◆ **WORK REQUIRED**:
An exact copy of every entry is needed here; the images stay out.

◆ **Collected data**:
== Segment start ==

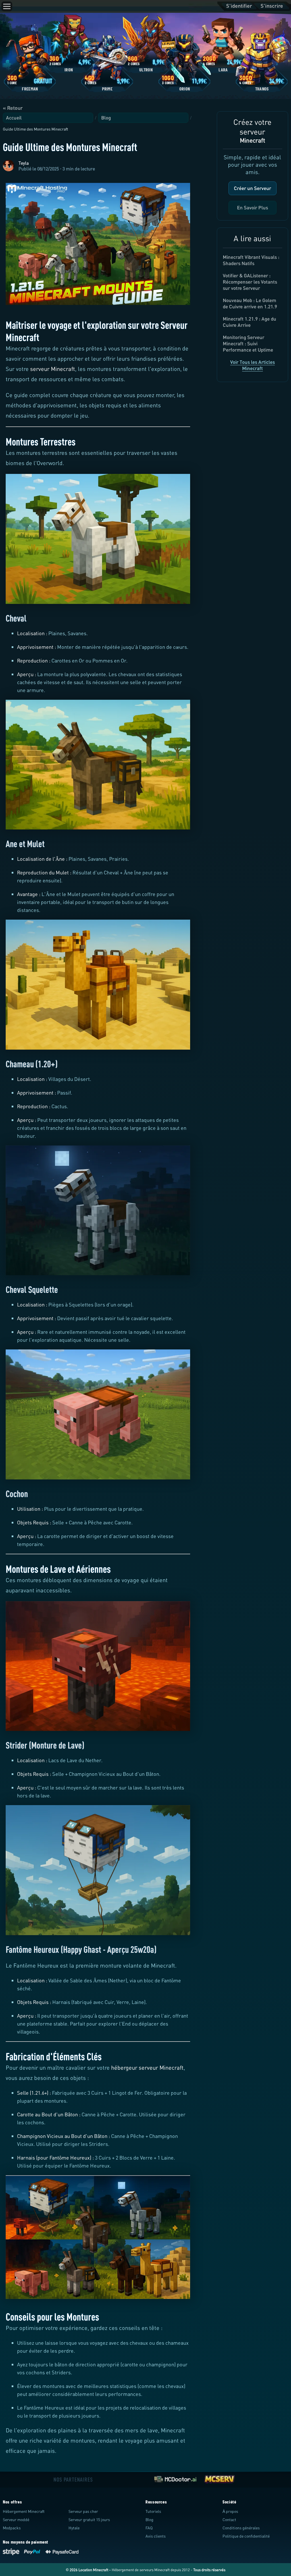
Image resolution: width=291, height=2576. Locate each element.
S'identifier (239, 6)
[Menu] (6, 6)
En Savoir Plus (252, 207)
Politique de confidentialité (246, 2536)
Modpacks (12, 2527)
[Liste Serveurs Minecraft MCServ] (219, 2479)
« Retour (13, 108)
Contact (229, 2519)
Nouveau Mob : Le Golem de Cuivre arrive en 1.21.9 (250, 303)
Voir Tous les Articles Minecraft (252, 365)
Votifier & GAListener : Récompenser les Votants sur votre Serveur (250, 282)
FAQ (149, 2527)
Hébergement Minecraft (24, 2511)
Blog (106, 118)
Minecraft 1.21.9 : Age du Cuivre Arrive (249, 322)
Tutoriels (153, 2511)
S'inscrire (272, 6)
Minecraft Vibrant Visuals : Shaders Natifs (251, 260)
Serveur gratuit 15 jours (89, 2519)
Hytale (74, 2527)
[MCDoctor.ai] (175, 2479)
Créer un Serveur (252, 188)
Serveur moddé (16, 2519)
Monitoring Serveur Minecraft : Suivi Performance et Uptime (248, 343)
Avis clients (156, 2536)
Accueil (14, 118)
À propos (230, 2511)
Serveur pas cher (83, 2511)
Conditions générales (241, 2527)
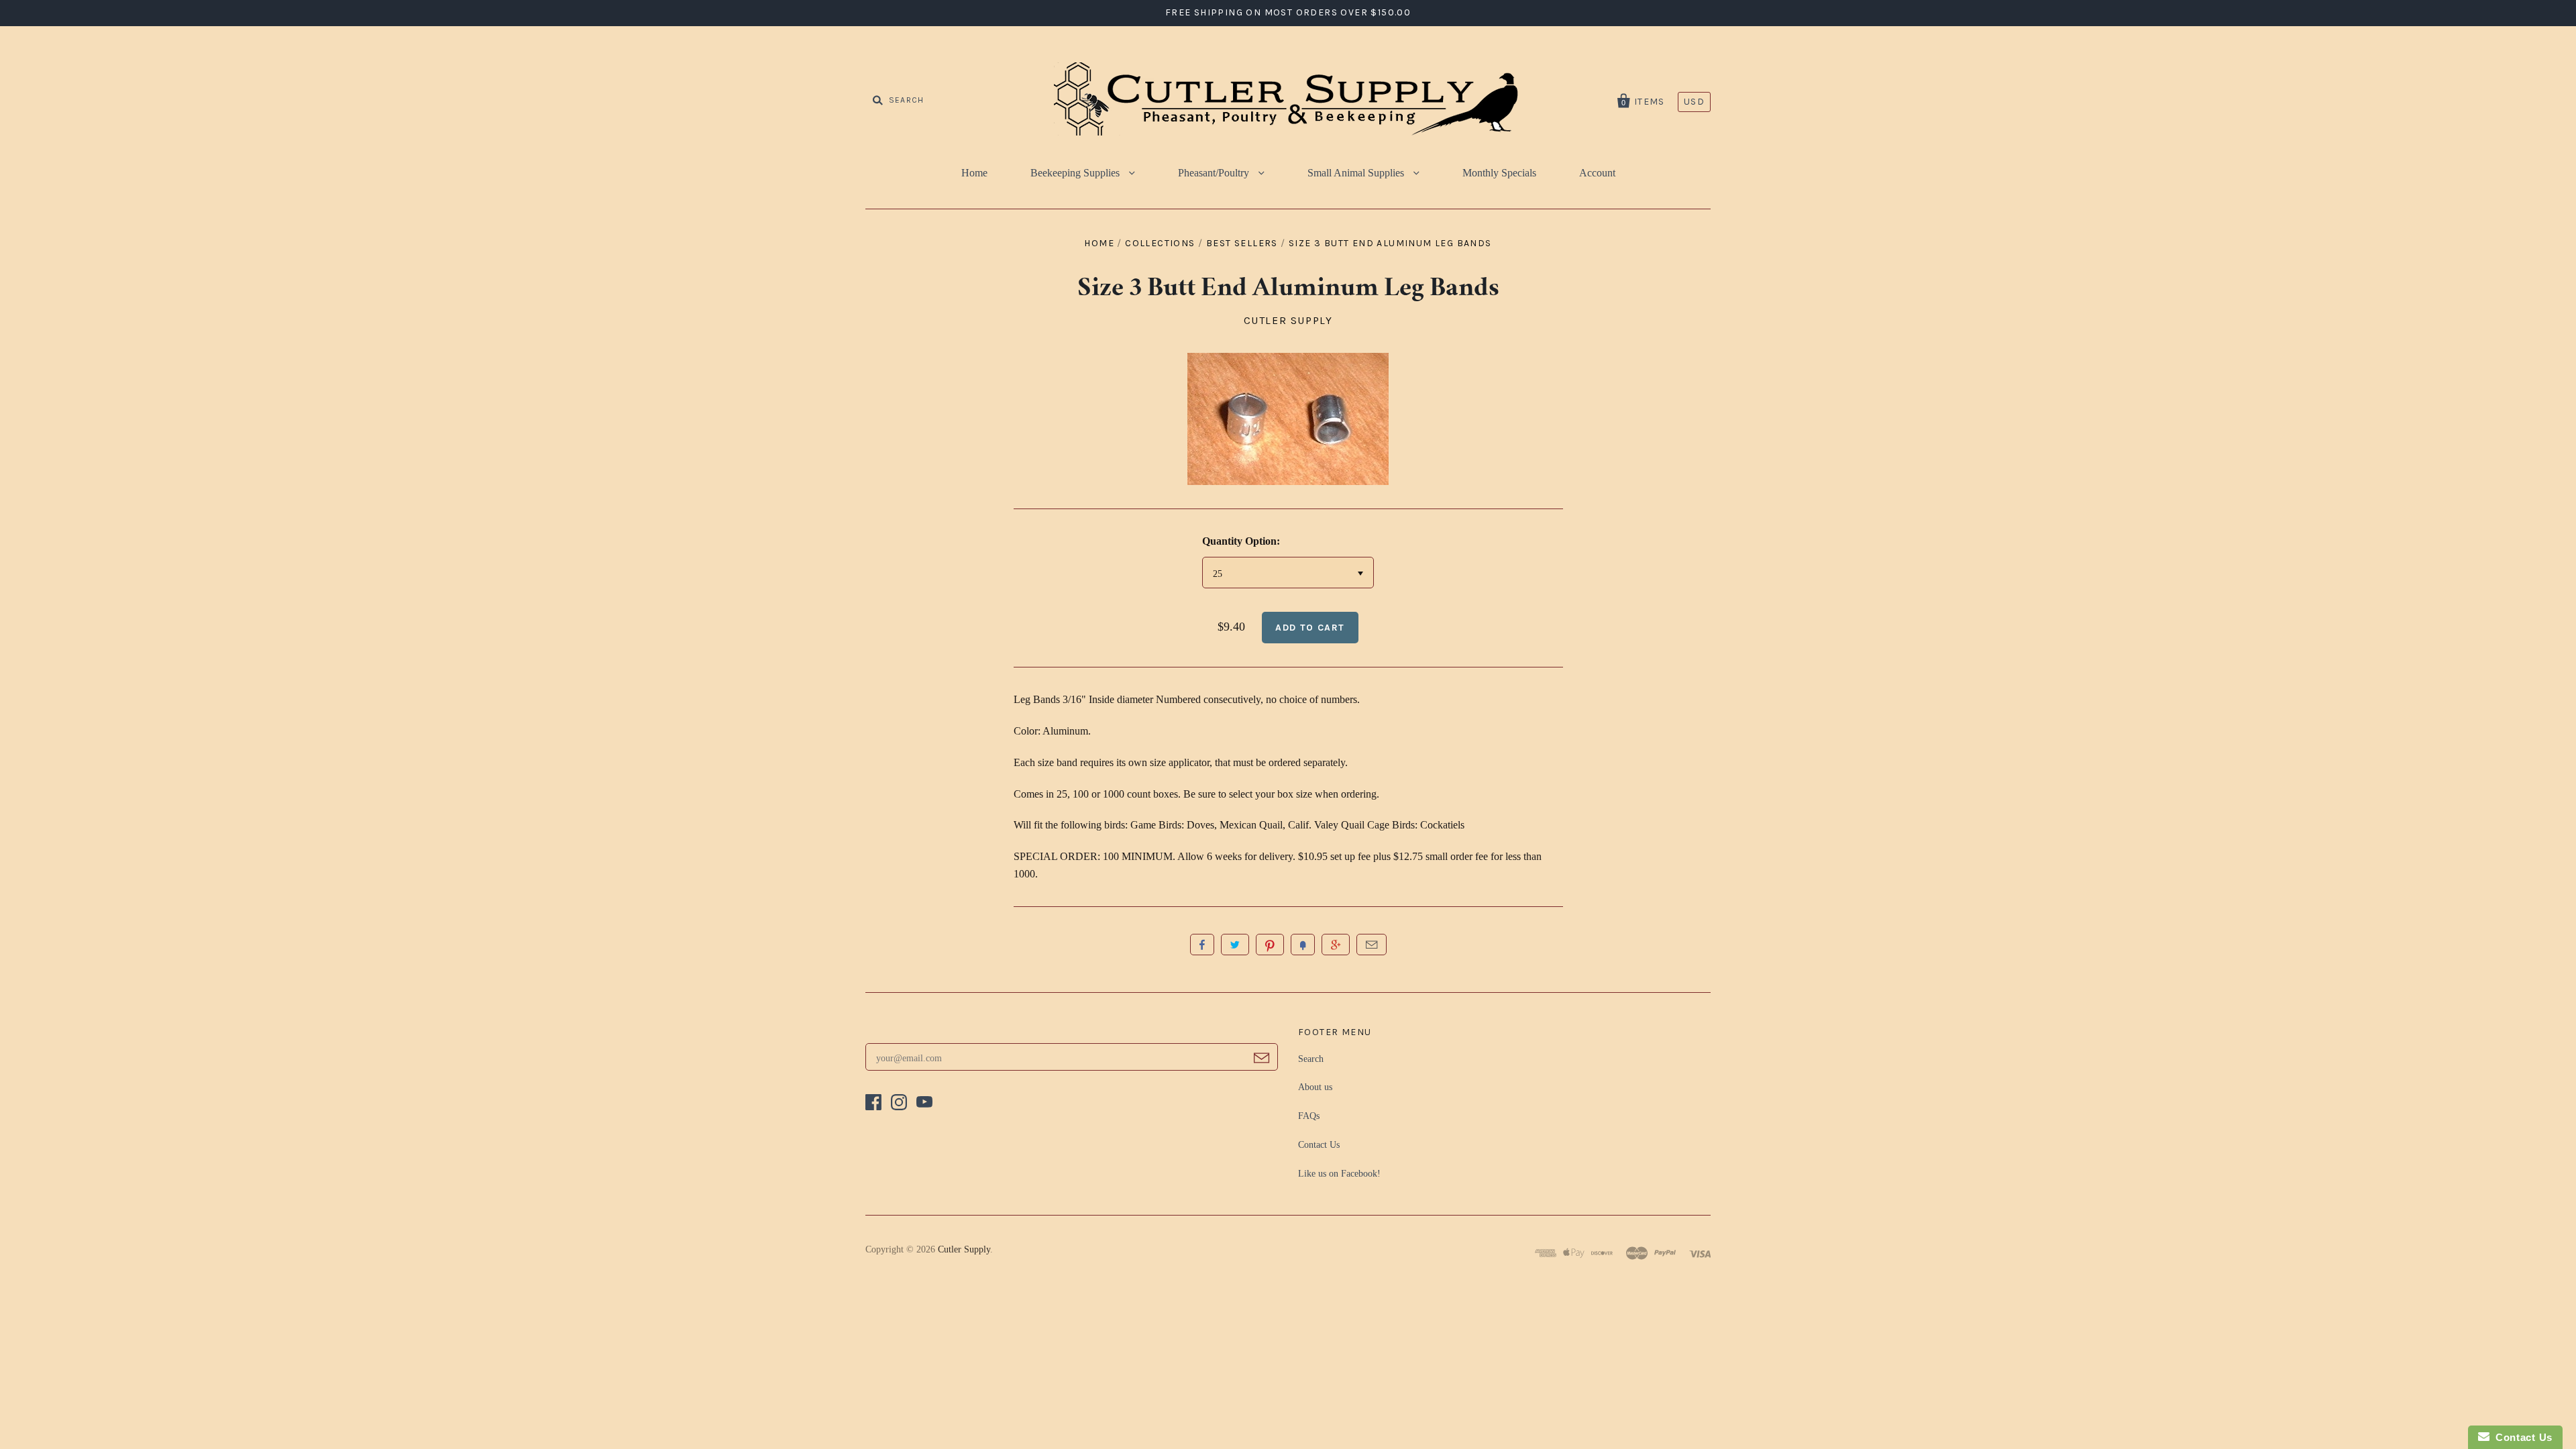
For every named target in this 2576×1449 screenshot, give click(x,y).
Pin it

== Segment end ==

◆ **SOLUTION TO THE PROBLEM**:
Image resolution: width=291, height=2576. Locate each element.
S'identifier (239, 6)
[Menu] (6, 6)
En Savoir Plus (252, 207)
Politique de confidentialité (246, 2536)
Modpacks (12, 2527)
[Liste Serveurs Minecraft MCServ] (219, 2479)
« Retour (13, 108)
Contact (229, 2519)
Nouveau Mob : Le Golem de Cuivre arrive en 1.21.9 (250, 303)
Voir Tous les Articles Minecraft (252, 365)
Votifier & GAListener : Récompenser les Votants sur votre Serveur (250, 282)
FAQ (149, 2527)
Hébergement Minecraft (24, 2511)
Blog (106, 118)
Minecraft 1.21.9 : Age du Cuivre Arrive (249, 322)
Tutoriels (153, 2511)
S'inscrire (272, 6)
Minecraft Vibrant Visuals : Shaders Natifs (251, 260)
Serveur gratuit 15 jours (89, 2519)
Hytale (74, 2527)
[MCDoctor.ai] (175, 2479)
Créer un Serveur (252, 188)
Serveur moddé (16, 2519)
Monitoring Serveur Minecraft : Suivi Performance et Uptime (248, 343)
Avis clients (156, 2536)
Accueil (14, 118)
À propos (230, 2511)
Serveur pas cher (83, 2511)
Conditions générales (241, 2527)
For every named target in this 2576×1449 screenshot, give click(x,y).
Pin it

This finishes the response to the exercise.